Christina Diamandopoulis from the charity Rape Crisis was quoted in The Independent as saying “We have to get together as women … to grow the seeds of the fightback, which has already started, with organisations such as Rape Crisis, Object, Everyday Sexism, Mumsnet and others. Together, women have moved mountains before – we can do it again.”

No. Sorry, but no. To imply that women will stop rape, to my mind (however unintentionally), perpetuates the harmful myth that women are responsible for rape. That is, on the whole, untrue. I’m not saying that women don’t have a role to play, they clearly do: It’s a role that they share with men, though – Educating our children so that they don’t passively accept rape culture, voting with their wallets by not contributing financially towards media which denigrates women and promotes patriarchy and rape culture, and by pressuring our political representatives to at least have a clue what rape culture is and why it’s bad.

But the reason that I disagree with Ms. Diamandopoulis’ sentiments is this: The one and only person responsible for a rape, is the rapist. And rapists, in the overwhelming majority of cases, are men.

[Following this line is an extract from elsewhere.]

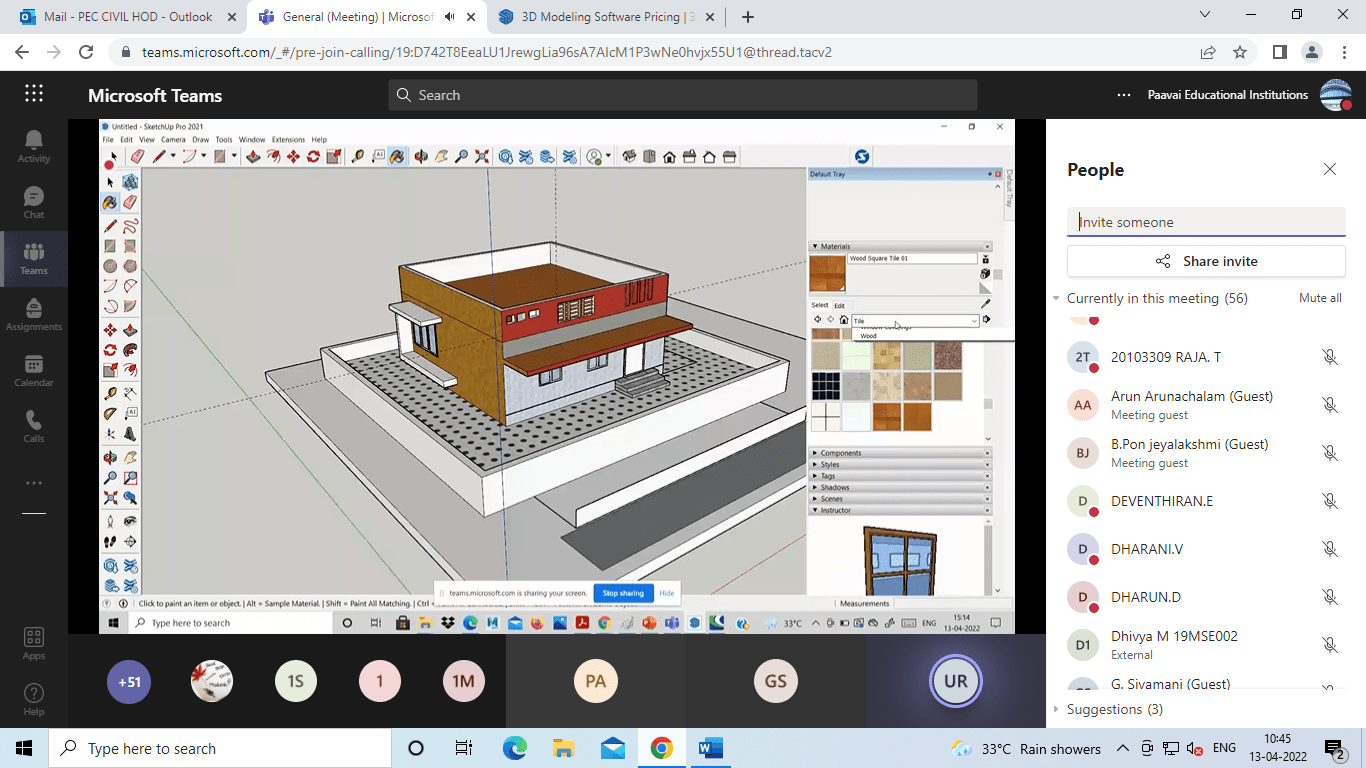Click the Share invite button

(x=1206, y=261)
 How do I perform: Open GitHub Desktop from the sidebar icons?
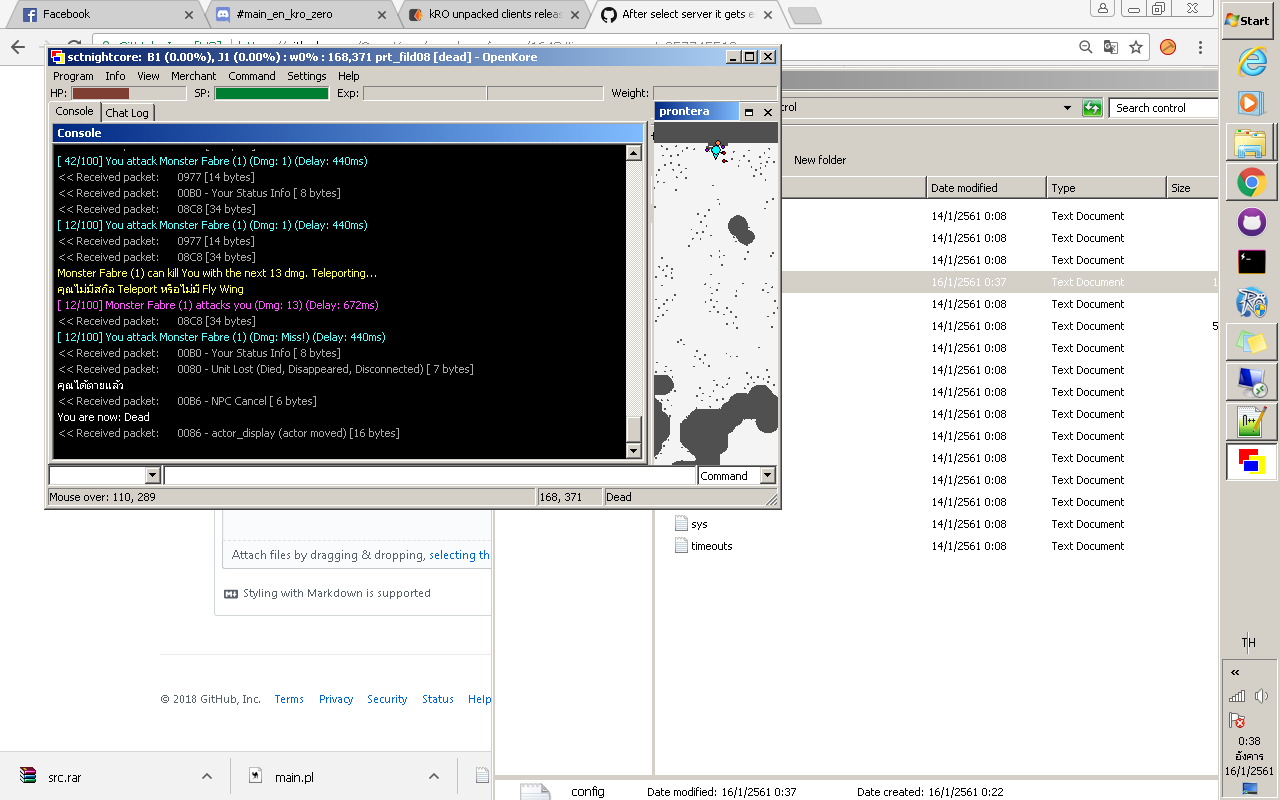(x=1251, y=222)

It’s not women who need to adopt a change in attitude, it’s men. I think as men we can probably all think of instances where we’ve laughed amongst ourselves at jokes that we would absolutely never tell in the presence of a woman. I can certainly think of instances from my own youth where my attitude to women was not so much questionable as downright disgusting. I’ve given unthinking support to male friends who were accused of rape, without even stopping to think that maybe they did it. I’ve certainly had sex with women whilst we were both very drunk, and not thought to ask myself if they would have wanted to do it sober. I’ve hung around in groups of male friends discussing women like they were trophies to collect. And to my fellow men I say this: I know damned well that my experiences are not uncommon. The vast majority of us have done (or still do) these things.

And that is what needs to change to end rape culture: The things that we men do and say and are, when only men are present; the ways we interact with each other, the things that we find acceptable; the standards that we relax when we are with “the boys”.

So to that end, I’d like to make a little pledge:

I will never condone rape or support rape culture in any way. I will object, loudly, when a rape joke is told. I will not tolerate objectification of women, amongst my male friends or amongst anybody else. I will do my best to be aware of my male (and white, and straight, and middle class) privilege, and to not take advantage of it. If and when I have children, I will try to educate them to critically appraise the media to which they are exposed and be aware of the gender messages within it. I will not spend money on any product, company or media which I am aware of having promoted rape culture or gender disparity, regardless of whether they have done so deliberately.

I think that pretty much covers everything I wanted to say today. Once again, I extend my usual open invitation to educate me. Go go go!